Identifying Human Rights Violations in the Buenos Aires Province
On week three we worked with the reception team uploading interviews and habeas corpus to the CPM’s SISCOTT system. We read the interviews and identified the human rights violations that were brought up during the team’s visit with each prisoner. During this part of the internship, I discovered that many incidents that are common in prisons, including American ones, are human rights violations. For example, placing a prisoner in a unit that prevents them from having a relationship with their family and solitary confinement are common situations that violate the prisoner’s human rights.
One of the most common violations was lack of medical attention and medication on behalf of the health unit of the prisons. I was able to sit in on interviews with PICC on week four. Both women I interviewed had serious ongoing health issues. The interview process was an emotional experience because it was frustrating to hear that after multiple interventions on behalf of the CPM, the women were still struggling to receive the medical attention they needed. The lack of proper attention anguished both women; they both cried during the interview. This was difficult to watch because, while it’s common to villainize and dehumanize people in prison, hearing the women talk about their lack of medications and ability to get appointments and see their families humanizes them again. They claimed that the health unit used ibuprofen to solve everyone’s health issues, something we heard during our first prison visit to the university center at UP 1.

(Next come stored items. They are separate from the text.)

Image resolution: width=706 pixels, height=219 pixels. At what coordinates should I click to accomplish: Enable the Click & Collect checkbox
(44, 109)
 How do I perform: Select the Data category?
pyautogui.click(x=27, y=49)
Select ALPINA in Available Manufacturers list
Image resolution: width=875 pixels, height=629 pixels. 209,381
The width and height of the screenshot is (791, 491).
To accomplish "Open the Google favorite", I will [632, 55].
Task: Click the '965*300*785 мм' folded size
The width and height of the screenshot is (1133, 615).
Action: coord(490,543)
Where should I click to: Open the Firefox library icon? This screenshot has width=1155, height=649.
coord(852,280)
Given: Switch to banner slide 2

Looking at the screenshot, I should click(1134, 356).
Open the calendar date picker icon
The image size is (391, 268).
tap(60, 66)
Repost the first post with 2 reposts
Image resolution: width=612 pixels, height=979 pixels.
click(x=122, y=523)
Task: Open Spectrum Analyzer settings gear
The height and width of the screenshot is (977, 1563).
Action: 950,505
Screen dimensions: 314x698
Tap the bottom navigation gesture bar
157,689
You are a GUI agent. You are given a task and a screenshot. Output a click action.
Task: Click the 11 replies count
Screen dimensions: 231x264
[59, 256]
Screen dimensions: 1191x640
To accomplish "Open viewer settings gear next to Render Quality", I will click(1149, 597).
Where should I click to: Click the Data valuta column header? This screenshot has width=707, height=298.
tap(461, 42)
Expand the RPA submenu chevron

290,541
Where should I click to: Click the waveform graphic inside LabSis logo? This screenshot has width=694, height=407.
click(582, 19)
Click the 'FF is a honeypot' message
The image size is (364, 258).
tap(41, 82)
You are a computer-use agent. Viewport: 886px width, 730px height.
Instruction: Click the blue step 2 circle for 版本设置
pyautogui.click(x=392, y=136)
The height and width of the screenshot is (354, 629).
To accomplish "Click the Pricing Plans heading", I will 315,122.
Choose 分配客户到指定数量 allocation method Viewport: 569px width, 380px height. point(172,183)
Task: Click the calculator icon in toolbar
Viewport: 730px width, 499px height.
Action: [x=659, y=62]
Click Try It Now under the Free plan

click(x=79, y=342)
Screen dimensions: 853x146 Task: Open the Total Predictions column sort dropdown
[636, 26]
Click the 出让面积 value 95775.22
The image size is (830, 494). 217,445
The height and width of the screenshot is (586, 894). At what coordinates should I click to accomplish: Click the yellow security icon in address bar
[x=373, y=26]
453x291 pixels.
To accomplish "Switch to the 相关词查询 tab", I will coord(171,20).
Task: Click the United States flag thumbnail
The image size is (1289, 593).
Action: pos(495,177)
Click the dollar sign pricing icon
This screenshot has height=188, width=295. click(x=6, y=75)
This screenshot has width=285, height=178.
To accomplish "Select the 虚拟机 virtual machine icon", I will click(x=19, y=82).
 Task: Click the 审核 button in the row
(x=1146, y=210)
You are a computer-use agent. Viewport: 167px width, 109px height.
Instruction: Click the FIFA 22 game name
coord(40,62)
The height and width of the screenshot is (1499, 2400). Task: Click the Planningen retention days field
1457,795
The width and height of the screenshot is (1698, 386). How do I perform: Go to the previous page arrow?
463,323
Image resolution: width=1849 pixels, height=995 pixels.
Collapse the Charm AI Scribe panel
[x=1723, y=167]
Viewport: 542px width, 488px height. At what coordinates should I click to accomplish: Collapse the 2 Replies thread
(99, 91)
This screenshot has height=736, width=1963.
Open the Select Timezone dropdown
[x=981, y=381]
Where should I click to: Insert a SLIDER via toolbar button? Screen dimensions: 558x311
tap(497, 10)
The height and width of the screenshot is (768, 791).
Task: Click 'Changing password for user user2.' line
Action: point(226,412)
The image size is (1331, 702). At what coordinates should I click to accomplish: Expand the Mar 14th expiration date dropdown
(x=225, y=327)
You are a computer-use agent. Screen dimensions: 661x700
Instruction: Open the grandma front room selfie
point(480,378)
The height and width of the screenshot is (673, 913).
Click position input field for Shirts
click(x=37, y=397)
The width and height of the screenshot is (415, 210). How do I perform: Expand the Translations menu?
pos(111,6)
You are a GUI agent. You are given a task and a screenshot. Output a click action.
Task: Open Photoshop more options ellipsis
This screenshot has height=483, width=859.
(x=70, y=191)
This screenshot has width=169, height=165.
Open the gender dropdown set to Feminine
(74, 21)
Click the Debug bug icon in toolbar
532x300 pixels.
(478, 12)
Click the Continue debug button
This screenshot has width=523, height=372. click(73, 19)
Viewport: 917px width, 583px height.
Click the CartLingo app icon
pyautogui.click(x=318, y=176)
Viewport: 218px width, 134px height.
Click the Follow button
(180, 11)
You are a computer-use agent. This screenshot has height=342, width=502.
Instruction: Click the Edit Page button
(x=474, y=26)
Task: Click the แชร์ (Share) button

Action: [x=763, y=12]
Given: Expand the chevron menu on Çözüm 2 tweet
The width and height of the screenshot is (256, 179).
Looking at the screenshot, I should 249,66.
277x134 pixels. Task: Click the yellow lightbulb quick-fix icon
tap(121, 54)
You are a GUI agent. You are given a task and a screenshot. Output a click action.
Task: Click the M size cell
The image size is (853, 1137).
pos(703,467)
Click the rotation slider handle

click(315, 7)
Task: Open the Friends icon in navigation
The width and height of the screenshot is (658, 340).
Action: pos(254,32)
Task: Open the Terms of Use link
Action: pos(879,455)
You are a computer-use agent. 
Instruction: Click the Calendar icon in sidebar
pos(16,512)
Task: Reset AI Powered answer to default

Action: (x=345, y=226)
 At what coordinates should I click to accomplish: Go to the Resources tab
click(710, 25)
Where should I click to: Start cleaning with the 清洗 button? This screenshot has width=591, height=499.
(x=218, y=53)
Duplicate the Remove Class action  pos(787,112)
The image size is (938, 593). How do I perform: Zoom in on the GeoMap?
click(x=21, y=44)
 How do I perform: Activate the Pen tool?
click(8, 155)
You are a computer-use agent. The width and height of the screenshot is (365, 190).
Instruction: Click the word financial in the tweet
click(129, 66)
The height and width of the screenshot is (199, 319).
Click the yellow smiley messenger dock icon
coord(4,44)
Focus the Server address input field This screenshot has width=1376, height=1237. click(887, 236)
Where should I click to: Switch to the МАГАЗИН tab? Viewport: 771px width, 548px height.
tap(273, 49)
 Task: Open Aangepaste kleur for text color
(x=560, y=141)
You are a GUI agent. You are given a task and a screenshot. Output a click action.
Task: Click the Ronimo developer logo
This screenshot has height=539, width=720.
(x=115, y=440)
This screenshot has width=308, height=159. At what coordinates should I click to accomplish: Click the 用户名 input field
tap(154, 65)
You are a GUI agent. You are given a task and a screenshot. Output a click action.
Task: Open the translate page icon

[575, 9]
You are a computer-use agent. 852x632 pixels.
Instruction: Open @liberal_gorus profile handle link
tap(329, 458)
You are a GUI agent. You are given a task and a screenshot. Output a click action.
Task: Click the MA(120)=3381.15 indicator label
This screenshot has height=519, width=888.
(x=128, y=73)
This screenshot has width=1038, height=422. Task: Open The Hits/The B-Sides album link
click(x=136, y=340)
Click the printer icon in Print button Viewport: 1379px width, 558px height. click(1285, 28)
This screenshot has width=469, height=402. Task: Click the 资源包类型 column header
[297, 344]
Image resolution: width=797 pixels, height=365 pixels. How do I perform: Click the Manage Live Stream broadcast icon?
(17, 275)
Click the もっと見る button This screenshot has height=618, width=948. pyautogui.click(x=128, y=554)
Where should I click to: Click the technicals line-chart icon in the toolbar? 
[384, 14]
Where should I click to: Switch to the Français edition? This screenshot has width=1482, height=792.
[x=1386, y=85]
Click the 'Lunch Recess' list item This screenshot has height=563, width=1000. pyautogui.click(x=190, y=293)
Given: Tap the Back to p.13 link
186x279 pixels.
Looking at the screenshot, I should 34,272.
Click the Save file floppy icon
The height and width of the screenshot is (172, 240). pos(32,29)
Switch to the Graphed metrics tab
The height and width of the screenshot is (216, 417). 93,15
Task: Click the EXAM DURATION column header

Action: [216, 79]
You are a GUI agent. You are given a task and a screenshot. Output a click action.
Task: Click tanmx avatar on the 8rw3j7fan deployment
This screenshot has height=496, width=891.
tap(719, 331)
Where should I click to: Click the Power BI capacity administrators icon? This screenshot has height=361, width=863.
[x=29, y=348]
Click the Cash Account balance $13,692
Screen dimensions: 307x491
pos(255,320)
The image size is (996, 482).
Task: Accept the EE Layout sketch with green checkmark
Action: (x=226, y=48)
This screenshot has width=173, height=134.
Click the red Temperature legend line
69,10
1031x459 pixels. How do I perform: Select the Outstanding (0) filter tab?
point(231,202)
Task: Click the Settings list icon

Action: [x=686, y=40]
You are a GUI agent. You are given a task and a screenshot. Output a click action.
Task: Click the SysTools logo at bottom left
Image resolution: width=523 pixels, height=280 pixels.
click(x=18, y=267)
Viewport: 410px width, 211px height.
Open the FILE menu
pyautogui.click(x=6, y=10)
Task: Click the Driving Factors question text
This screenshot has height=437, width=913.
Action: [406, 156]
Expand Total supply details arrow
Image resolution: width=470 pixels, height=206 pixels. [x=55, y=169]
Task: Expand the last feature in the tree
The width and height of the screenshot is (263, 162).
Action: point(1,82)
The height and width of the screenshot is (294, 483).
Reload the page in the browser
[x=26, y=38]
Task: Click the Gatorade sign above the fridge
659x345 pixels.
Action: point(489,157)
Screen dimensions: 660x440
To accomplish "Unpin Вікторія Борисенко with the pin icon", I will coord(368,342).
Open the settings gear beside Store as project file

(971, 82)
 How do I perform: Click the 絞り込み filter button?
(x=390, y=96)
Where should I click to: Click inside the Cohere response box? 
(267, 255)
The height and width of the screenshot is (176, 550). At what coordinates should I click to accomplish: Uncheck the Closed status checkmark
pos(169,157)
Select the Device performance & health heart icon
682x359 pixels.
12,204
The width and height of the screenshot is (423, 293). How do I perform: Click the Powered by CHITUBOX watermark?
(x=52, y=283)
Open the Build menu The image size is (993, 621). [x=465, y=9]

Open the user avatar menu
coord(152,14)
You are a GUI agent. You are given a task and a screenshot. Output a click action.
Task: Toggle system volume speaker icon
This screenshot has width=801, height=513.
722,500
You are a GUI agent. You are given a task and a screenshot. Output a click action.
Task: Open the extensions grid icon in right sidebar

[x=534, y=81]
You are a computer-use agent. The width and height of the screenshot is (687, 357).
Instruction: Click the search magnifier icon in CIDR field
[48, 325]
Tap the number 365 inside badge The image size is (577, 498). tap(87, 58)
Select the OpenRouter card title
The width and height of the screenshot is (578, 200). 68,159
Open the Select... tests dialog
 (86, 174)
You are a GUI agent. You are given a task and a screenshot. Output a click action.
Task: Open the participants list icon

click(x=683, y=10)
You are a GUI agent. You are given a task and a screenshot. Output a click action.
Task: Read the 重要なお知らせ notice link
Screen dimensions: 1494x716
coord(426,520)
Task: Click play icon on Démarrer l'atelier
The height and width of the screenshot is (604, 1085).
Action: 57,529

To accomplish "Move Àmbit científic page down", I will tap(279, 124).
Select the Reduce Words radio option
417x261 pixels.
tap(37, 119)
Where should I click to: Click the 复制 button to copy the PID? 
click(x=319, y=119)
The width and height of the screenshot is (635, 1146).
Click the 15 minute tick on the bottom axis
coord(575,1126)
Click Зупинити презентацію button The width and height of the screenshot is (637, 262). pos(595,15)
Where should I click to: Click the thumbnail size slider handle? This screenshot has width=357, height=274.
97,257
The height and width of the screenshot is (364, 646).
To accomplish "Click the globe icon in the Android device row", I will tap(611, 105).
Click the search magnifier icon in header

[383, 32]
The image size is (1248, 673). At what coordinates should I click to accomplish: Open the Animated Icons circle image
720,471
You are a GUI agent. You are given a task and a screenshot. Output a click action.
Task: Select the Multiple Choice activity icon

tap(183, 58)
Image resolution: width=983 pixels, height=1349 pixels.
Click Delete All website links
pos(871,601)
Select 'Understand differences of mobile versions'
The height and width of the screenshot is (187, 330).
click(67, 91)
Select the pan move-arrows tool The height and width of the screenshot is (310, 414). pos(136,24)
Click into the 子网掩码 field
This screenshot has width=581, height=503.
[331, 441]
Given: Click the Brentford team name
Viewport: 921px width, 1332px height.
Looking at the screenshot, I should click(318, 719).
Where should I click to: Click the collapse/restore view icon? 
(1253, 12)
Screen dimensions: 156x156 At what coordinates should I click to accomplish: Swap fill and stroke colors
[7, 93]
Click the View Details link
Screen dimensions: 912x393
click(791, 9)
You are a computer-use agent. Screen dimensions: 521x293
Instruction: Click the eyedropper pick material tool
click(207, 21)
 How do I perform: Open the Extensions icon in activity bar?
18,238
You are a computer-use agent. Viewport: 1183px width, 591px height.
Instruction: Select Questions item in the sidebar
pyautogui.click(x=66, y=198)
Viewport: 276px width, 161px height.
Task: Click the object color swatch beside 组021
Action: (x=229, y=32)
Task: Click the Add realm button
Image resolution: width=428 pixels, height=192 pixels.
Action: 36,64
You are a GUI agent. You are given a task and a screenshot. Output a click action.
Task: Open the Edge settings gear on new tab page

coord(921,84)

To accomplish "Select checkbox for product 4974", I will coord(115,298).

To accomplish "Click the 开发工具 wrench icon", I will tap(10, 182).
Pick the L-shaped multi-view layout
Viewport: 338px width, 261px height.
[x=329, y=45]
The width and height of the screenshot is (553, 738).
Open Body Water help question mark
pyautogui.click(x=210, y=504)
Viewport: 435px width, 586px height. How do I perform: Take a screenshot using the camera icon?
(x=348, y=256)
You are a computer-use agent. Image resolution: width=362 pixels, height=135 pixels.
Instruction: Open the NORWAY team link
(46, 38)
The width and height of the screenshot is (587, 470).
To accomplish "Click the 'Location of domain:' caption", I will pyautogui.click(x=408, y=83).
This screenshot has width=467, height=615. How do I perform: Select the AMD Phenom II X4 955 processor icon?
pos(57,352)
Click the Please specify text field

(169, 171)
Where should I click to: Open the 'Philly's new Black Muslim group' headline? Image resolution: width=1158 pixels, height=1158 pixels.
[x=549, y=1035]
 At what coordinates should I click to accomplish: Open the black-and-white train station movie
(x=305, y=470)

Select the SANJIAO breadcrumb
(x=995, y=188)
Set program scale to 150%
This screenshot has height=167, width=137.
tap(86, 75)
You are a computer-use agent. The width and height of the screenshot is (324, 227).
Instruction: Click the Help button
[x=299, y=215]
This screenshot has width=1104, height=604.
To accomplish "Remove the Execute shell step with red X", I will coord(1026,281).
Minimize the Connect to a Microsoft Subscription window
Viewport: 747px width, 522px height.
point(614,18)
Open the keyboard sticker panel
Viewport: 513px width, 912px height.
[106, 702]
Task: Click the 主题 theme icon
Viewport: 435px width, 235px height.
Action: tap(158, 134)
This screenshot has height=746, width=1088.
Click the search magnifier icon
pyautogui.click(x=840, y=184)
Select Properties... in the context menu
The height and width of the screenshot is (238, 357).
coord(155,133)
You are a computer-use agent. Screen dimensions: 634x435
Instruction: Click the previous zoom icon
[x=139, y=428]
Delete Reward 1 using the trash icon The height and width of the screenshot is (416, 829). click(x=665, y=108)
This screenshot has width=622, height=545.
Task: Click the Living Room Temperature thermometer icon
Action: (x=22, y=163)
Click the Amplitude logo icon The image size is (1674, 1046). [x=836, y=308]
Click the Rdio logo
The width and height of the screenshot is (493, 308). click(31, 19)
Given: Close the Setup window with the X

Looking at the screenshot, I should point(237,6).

One of the women I interviewed had a terminal illness called Osteosarcoma, a type of cancer that was deteriorating her skull. She is awaiting her trial, which is programed for the year 2023. This means that she is in prison with a terminal illness without having a sentence. I admire the approach my supervisor, lawyer Augusto Infante, took during the interview because he managed to help the woman look for the good in her situation. He explained that his goal was to help her spend the time before her trial at home with her family. Because her illness is terminal, for Augusto and the CPM it is unjustified that this woman spend the last part of her life in prison, especially since she has neither been proven guilty nor given a sentence.
Something that shocked me both while sitting in on interviews and reading them was that most of the people imprisoned had not been tried and therefore had no sentence. In one case, two sisters were arrested at their aunt’s house because they were there when police ambushed the house. Because they were the only ones in the house at the time of the ambush, they were taken in as suspects of illicit drug trafficking even though they were not the people the police were after. The two sisters were placed in “preventative prison” with their children, one of them having gone into labor soon after being arrested, because the judge claimed they were a flight risk.
Many prisoners are in a similar situation; however most of the people who the justice system claims are at risk of fleeing if set free to await trial do not have the means to actually flee. Most people are working class citizens with little resources—fleeing is not an option for them. Preventative prison seems more like a tactic used by the SPB and justice system to keep people imprisoned. It is frustrating to hear that many people have been in prison for years not having had a trial.
These days that we have spent at the prisons and identifying human rights violations, I have gone home feeling fulfilled because I feel like I am doing something that is genuinely helping others. The work done by the teams at the CPM is helpful to many people and knowing that I am contributing to the effort (even if it is just a small amount in comparison to the work the team does as a whole) makes me feel grateful to be a part of such a great team of people.